You are viewing a plain text version of this content. The canonical link for it is here.
Posted to dev@subversion.apache.org by Daniel Patterson <da...@adaptiveinternational.com> on 2003/05/13 07:47:13 UTC

Best practise for long term repository size management

Greetings,

  I've taken the approach of One Big Repository (OBR), in
  order to be able to happily copy code between projects
  and retain some history (and perhaps, be able to merge
  changes back).

  However, this has led me to think that I may have created
  a bit of a size beast.

  Currently, with around 10-15 people actively using the
  repository, it's growing at the rate of around 20M/day.
  The reason for this is mostly the kind of files being used
  (large Word docs are the main culprit), but I only expect
  this rate of growth to increase as more users come online.

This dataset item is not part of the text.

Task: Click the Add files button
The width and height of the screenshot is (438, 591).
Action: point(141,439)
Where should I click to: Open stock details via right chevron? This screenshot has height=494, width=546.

  Without the ability to "prune" out old data, I fear an
  impending point where the database is too large to backup,
  and most of the data within it is unchanging historical
  data anyway.  The database also becomes difficult to manage
  (i.e. takes significant time to copy, etc) if the size becomes 
  too large.

  I guess the tradeoff is between database size and amount
  of history retained, but some guidance as to the point at
  which you draw the line would be useful.

  My questions are:

    1) Should the OBR approach be discouraged, for the reason
       that it may grow to unmanageable volumes?
    2) Is there any reasonable way to archive and prune
       unused historical data?  (Perhaps "svn obliterate"
       will solve this)....

daniel


---------------------------------------------------------------------
To unsubscribe, e-mail: dev-unsubscribe@subversion.tigris.org
For additional commands, e-mail: dev-help@subversion.tigris.org

Re: Best practise for long term repository size management

Posted by Branko Čibej <br...@xbc.nu>.
cmpilato@collab.net wrote:

>Daniel Patterson <da...@adaptiveinternational.com> writes:
>
>  
>
>>On Wed, 2003-05-14 at 00:48, kfogel@collab.net wrote:
>>    
>>
>>>I just want to echo Francois' point.  Your problem is most likely the
>>>Berkeley log files, not the data itself.
>>>
>>>The BDB program is `db_archive', read about it in the sleepcat docs.
>>>      
>>>
>>Yes, I'm already doing that.  Logfiles aren't really a concern, (they're
>>being archived and stored offline), it's the "strings" database file
>>that's growing at the 20M/day rate.  Given that there is no way to
>>shrink that file, or give it an upper bound, what's the best approach to
>>manage it's size?
>>    
>>
>
>Switch to RTF instead of native Word docs?  At least you have a
>fighting chance of worthwhile deltification.  :-)
>  
>
Nonsense. You won't get much better deltification from RTF than from
.doc, especially since RFT is much larger to begin with. I just ran a
test (vdelta-test -q, to be precise), comparing two versions of a word
file, between which most of the changes were images (the file contains a
_lot_ of bitmaps).

Here are the results:

    version 1 size: 1.55 MiB
    version 2 size: 1.6 MiB
    delta estimate: 440 kiB (17 windows)

Now, the same files saved as RTF:

    version 1 size: 36.4 MiB
    version 2 size: 40.7 MiB
    delta estimate:  3.0 MiB (417 windows)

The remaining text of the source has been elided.